The US dollar is seen to drop further to 1.75 against the euro by end-2009, although it would appreciate to 1.49 by the end of this year, according to Standard Chartered Bank officials.
They also stressed the need for the UAE and four other Gulf countries to revalue their currencies and gradually move to a currency basket.
The dollar pegs being maintained by Saudi Arabia, Bahrain, the UAE, Oman and Qatar are not providing them with enough policy tools to tame inflation, brought about by high liquidity, food prices and housing costs, especially that the US Federal Reserve has cut interest rates to help ward off a recession, they said.
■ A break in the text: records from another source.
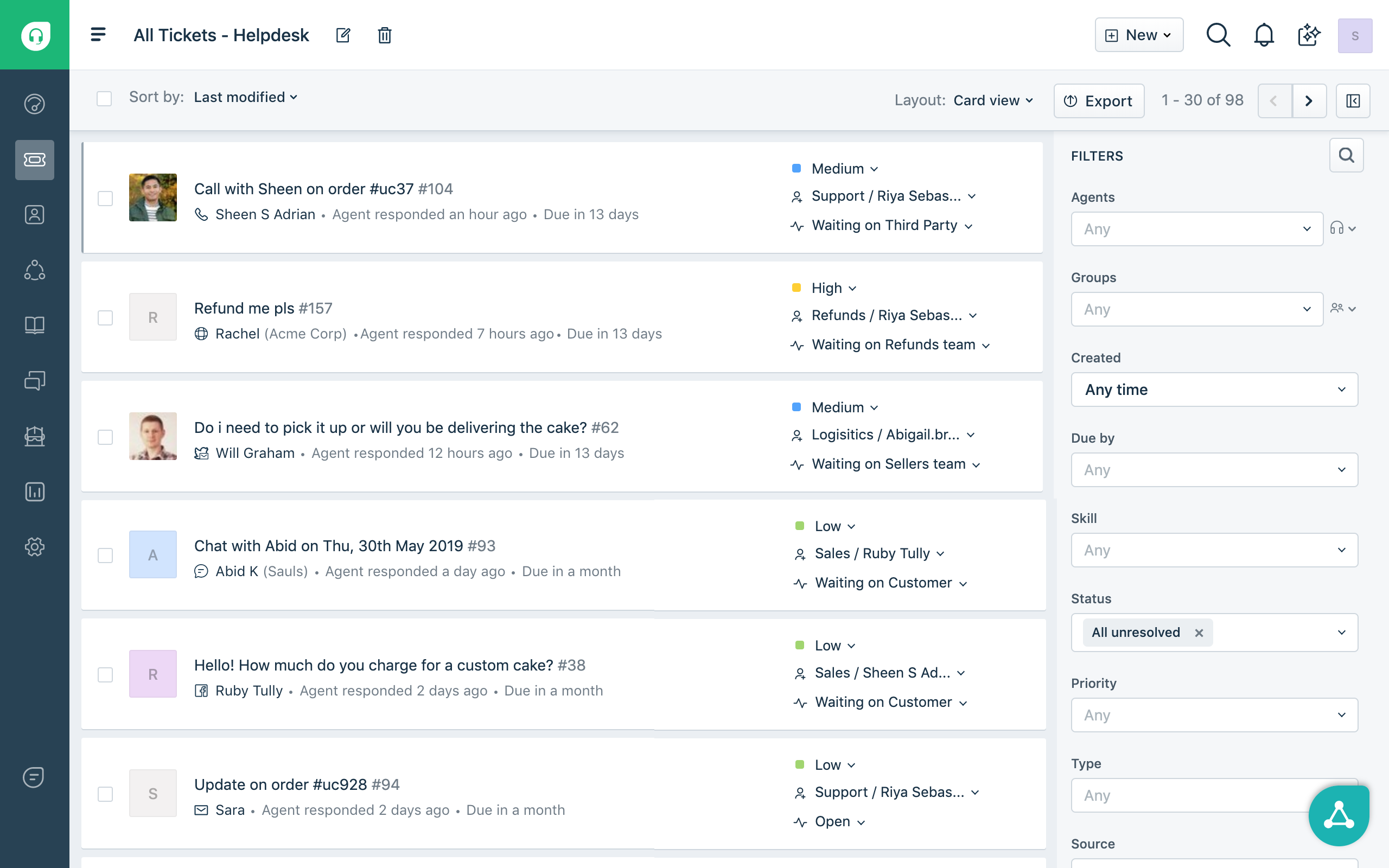Click the compose/edit ticket icon
This screenshot has height=868, width=1389.
coord(343,35)
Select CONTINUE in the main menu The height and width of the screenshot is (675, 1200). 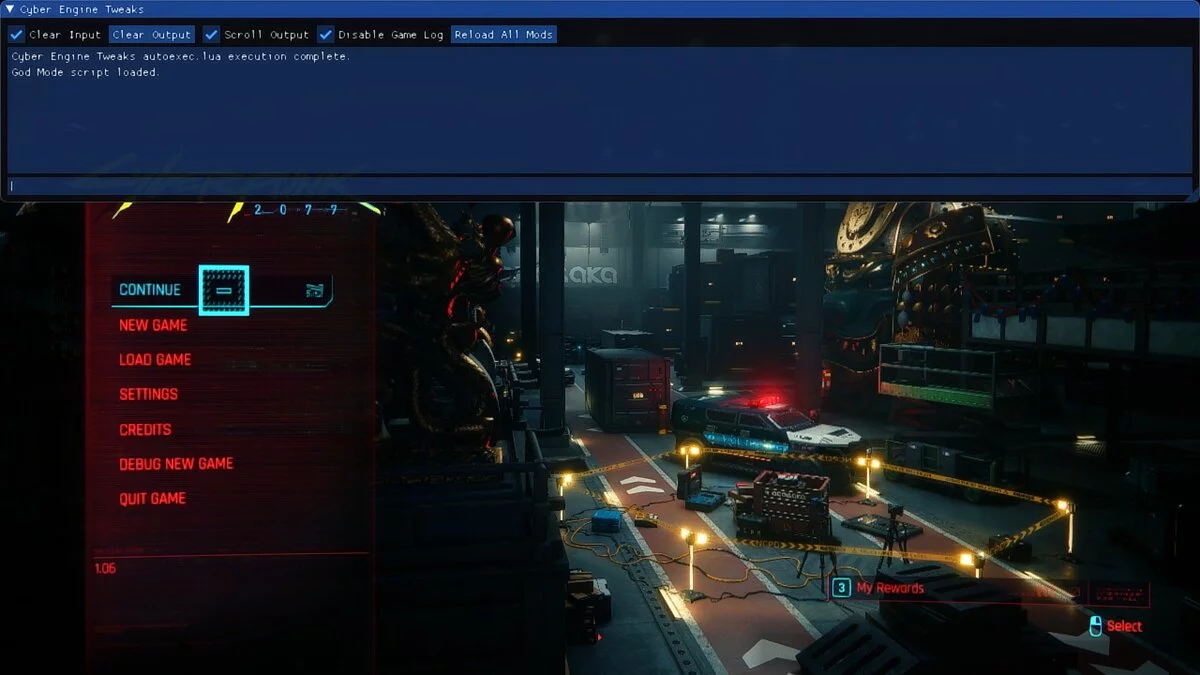(x=150, y=290)
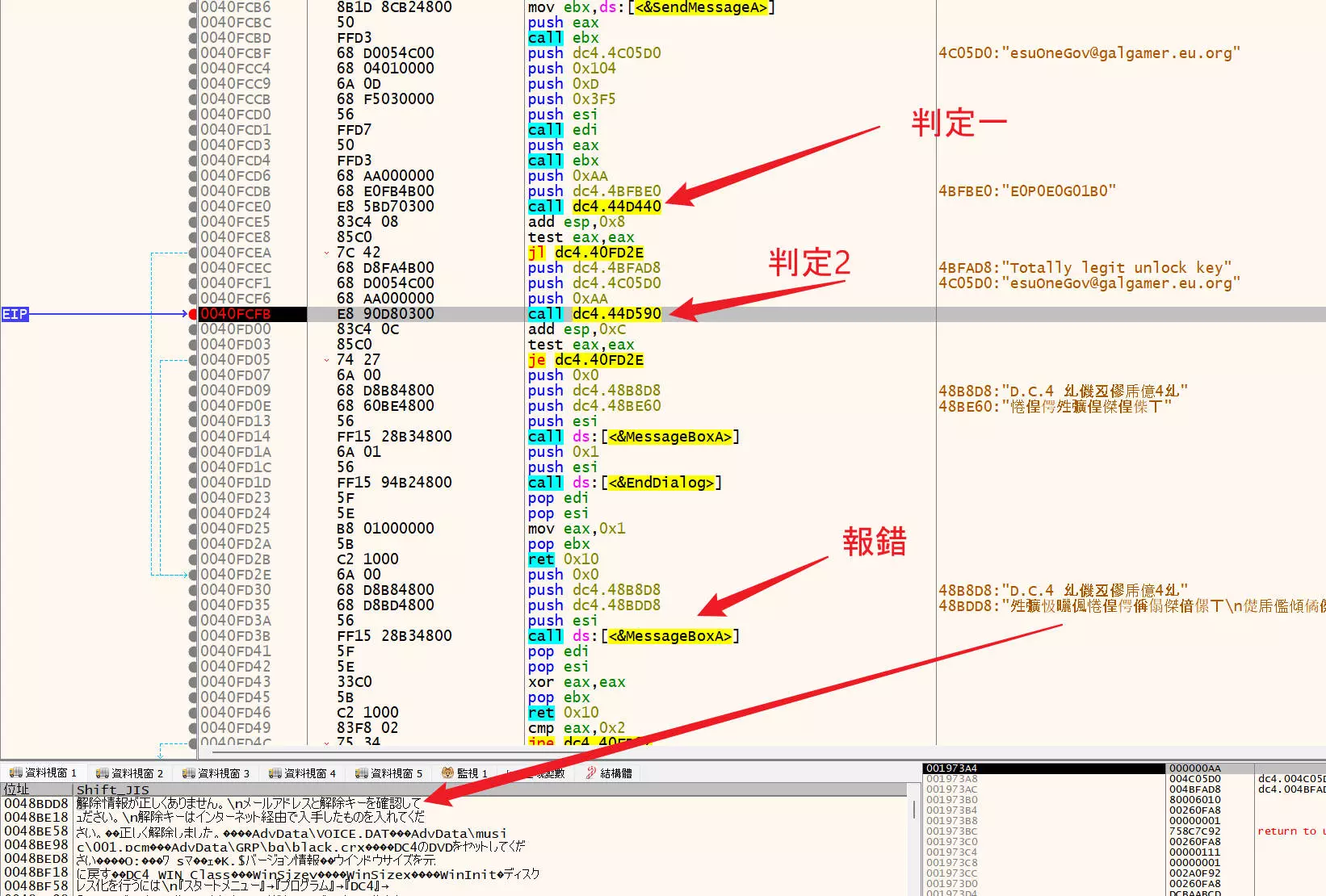The height and width of the screenshot is (896, 1326).
Task: Click the jump chevron beside bytes 7C 42
Action: click(326, 253)
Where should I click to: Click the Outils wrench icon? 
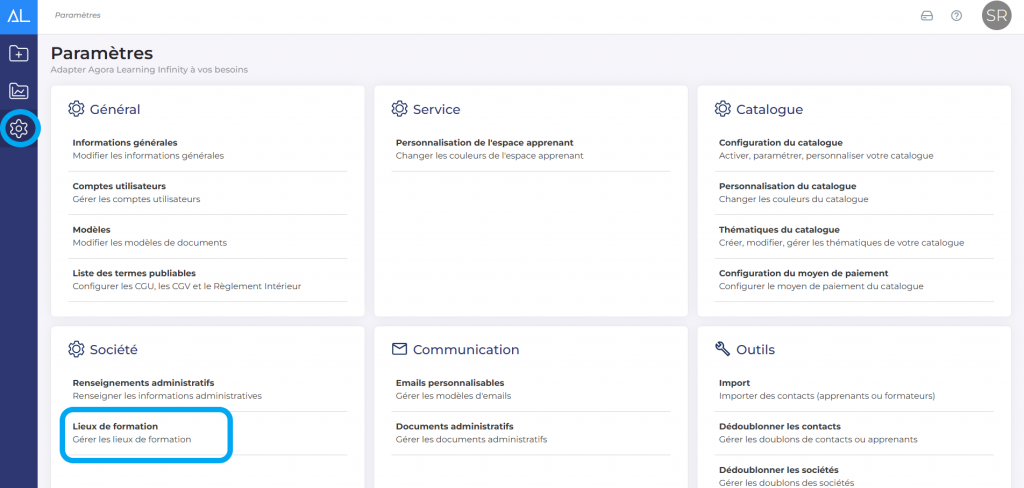[x=722, y=349]
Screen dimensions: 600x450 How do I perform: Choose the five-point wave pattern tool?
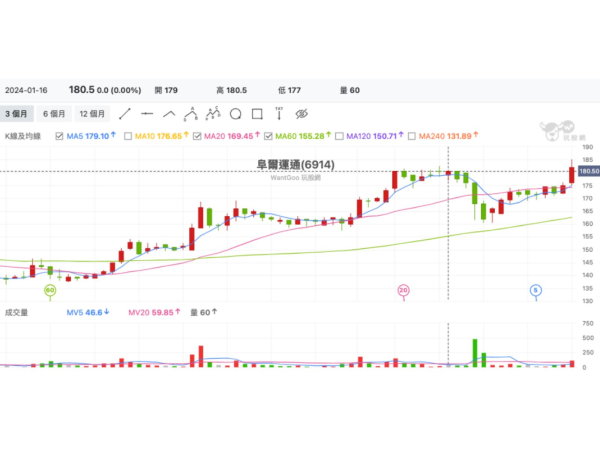click(213, 114)
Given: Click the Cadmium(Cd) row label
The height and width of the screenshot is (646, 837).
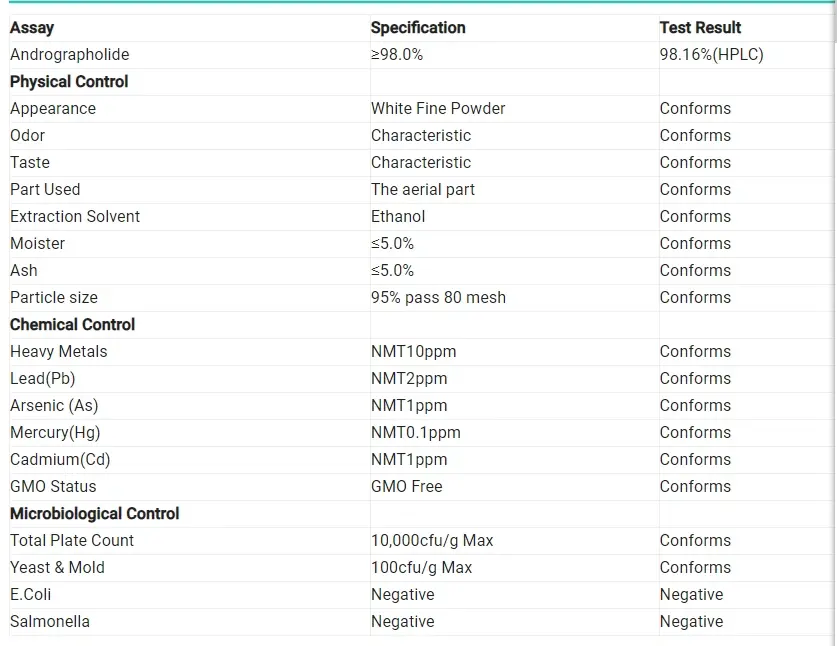Looking at the screenshot, I should tap(60, 460).
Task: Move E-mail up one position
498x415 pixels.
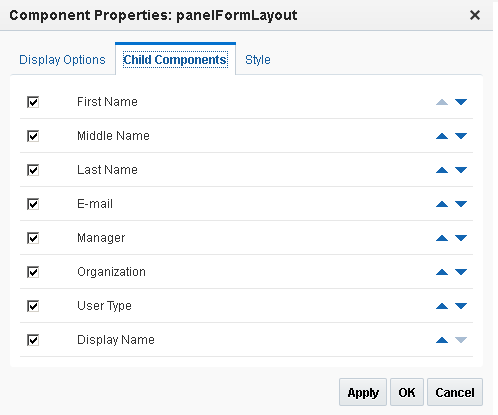Action: point(442,204)
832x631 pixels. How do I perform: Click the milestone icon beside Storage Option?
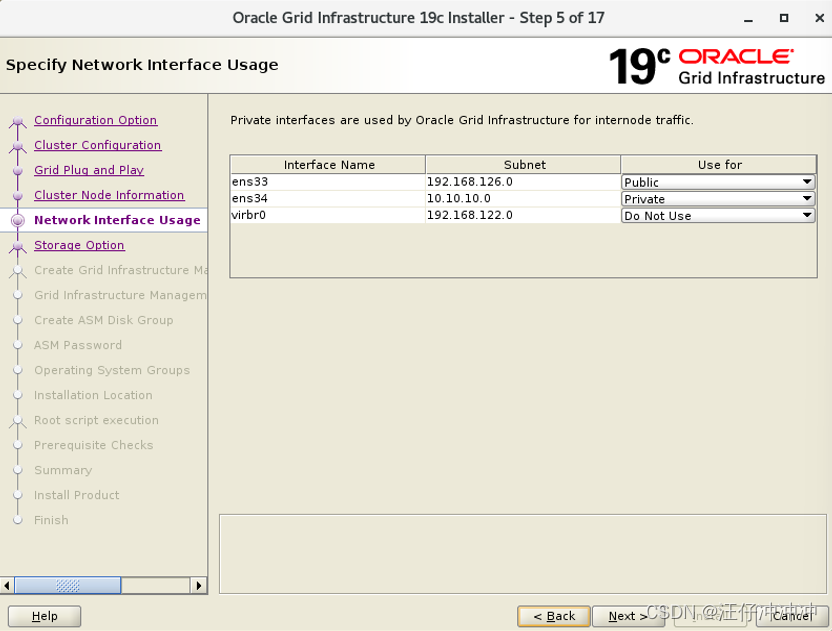[18, 245]
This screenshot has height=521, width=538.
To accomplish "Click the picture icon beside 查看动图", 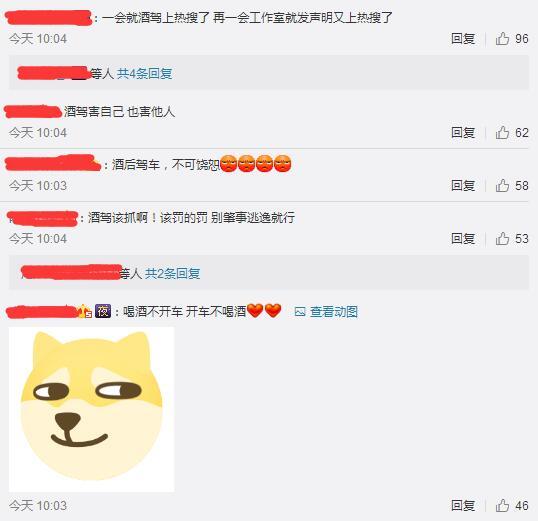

These countries have to revalue their currencies quickly but move carefully towards a basket of major currencies by starting with the euro and the US dollar, suggested Mary Nicola, an economist at Standard Chartered Bank specialising in the Mena region.
"Just keep it simple first," she said.
She added that abandoning the dollar-peg and revaluing their currencies would make the Gulf countries regain their monetary tools, and not just track the Fed's policy, and absorb liquidity. It would be difficult to control inflation with the dollar pegs in place due to the problem of valuation and low interest rates that deter authorities from mopping up excess liquidity, she said.
Marios Maratheftis, regional head of research, Middle East, Pakistan and North Africa at Standard Chartered Bank, said that doing away with most inflationary pressures in the Gulf through less public spending is unlikely to happen, GCC countries are using their high budget surpluses from high oil export receipts to diversify their economies.